PROBLEM: Skipping any pictures, give all of the records below again exactly.

--- START ---

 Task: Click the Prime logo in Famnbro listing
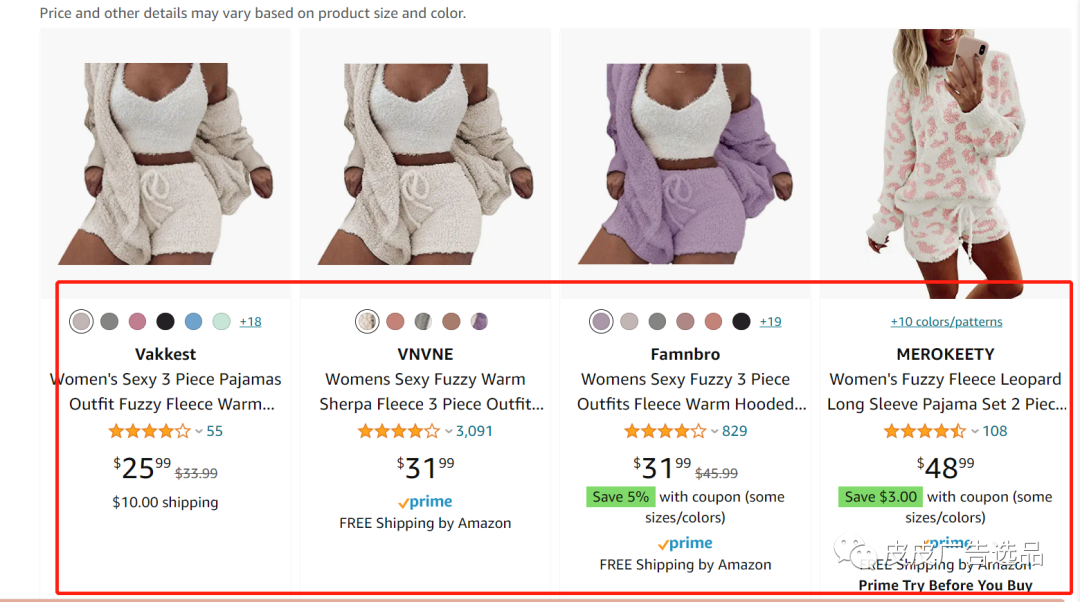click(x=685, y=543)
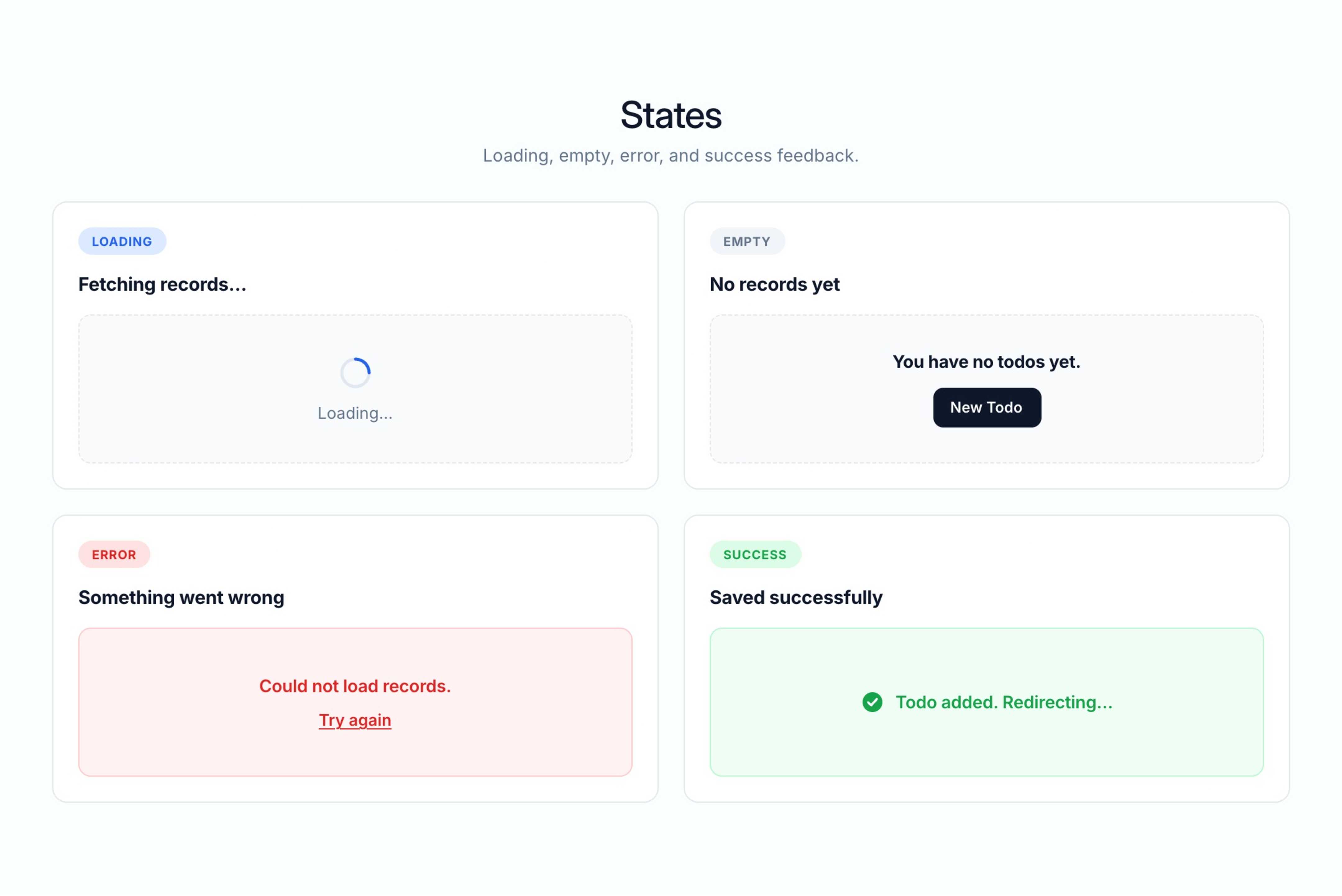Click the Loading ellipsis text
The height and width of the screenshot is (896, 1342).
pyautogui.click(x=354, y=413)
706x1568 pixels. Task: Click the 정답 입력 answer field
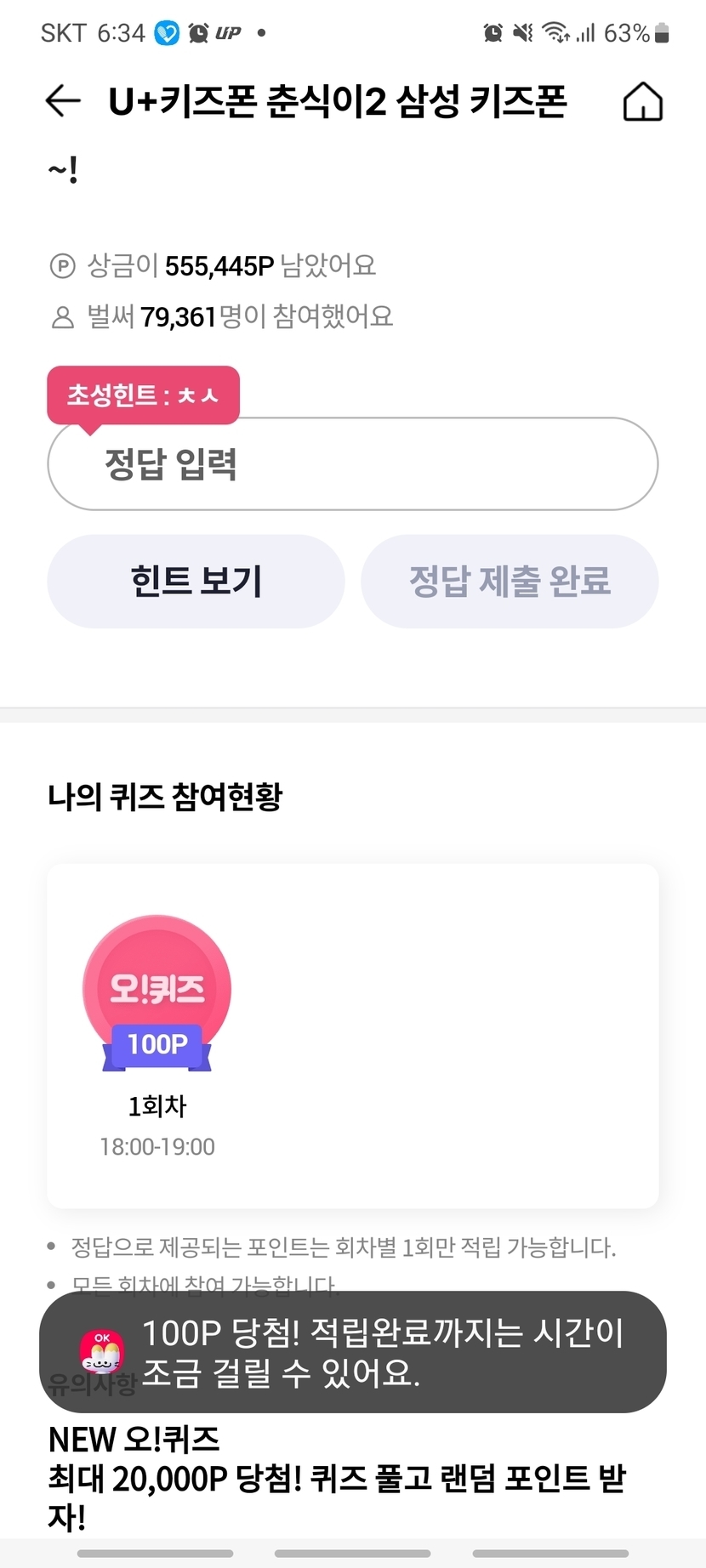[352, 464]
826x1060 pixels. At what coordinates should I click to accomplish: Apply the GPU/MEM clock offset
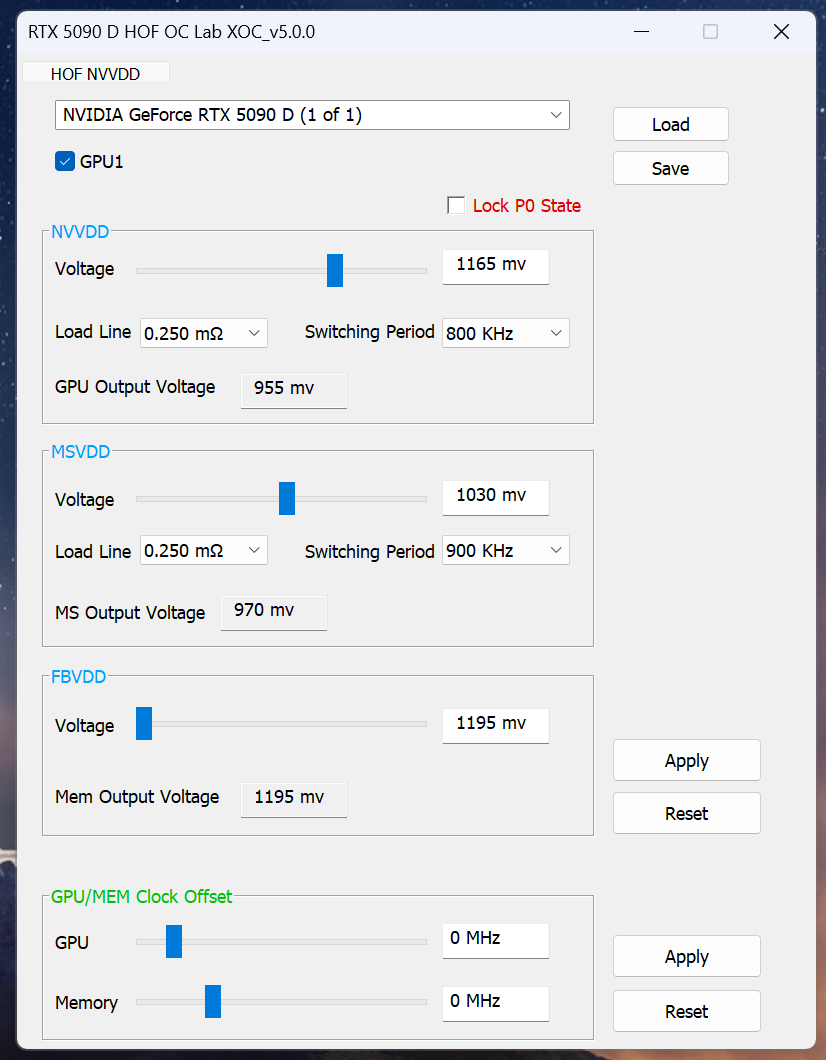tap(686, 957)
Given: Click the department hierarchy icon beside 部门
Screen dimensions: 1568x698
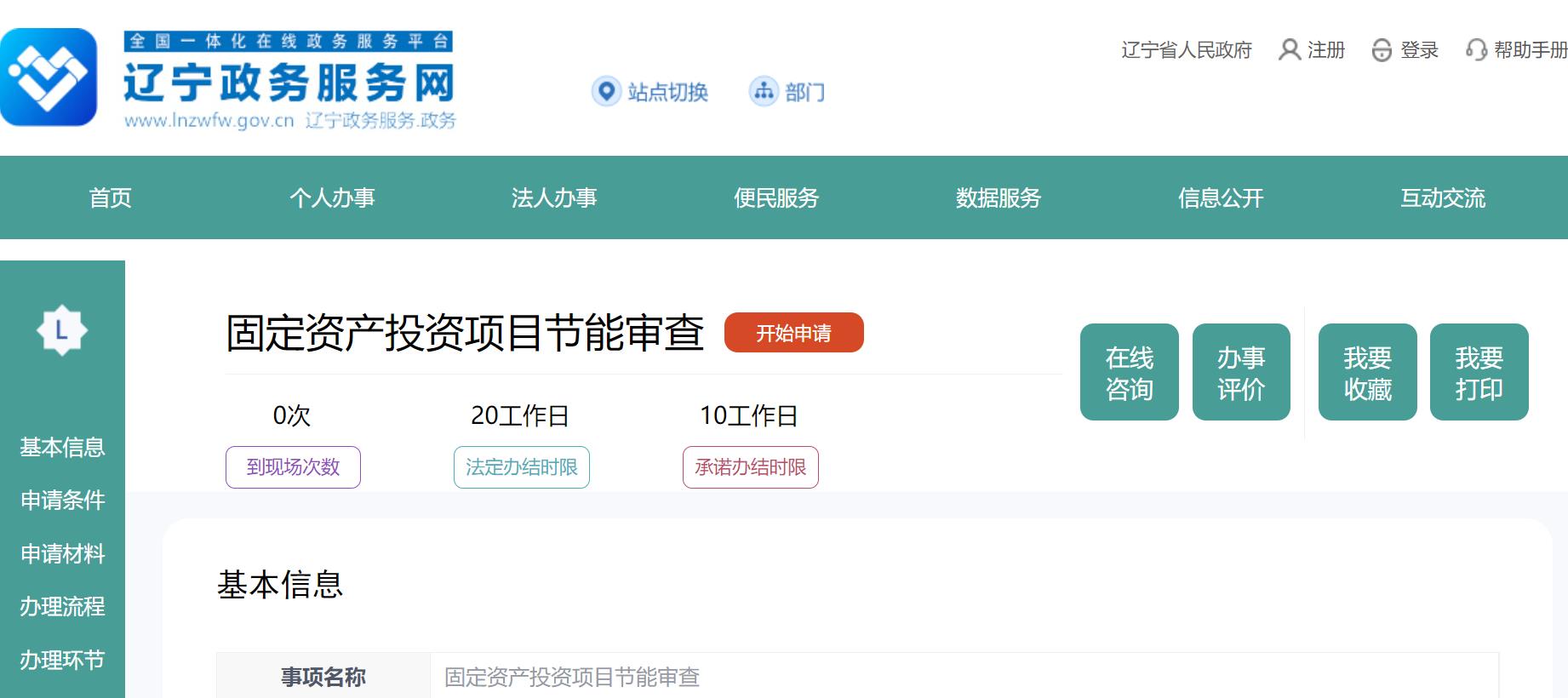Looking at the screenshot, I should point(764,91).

--- END ---

TASK OUTPUT:
 Task: Click the Prime logo in Famnbro listing
click(x=685, y=543)
Click the Loading ellipsis text
The height and width of the screenshot is (896, 1342).
pyautogui.click(x=354, y=413)
706x1568 pixels. Task: Click the 정답 입력 answer field
[352, 464]
826x1060 pixels. At what coordinates should I click to accomplish: Apply the GPU/MEM clock offset
tap(686, 957)
Given: Click the department hierarchy icon beside 部门
Screen dimensions: 1568x698
Looking at the screenshot, I should point(764,91).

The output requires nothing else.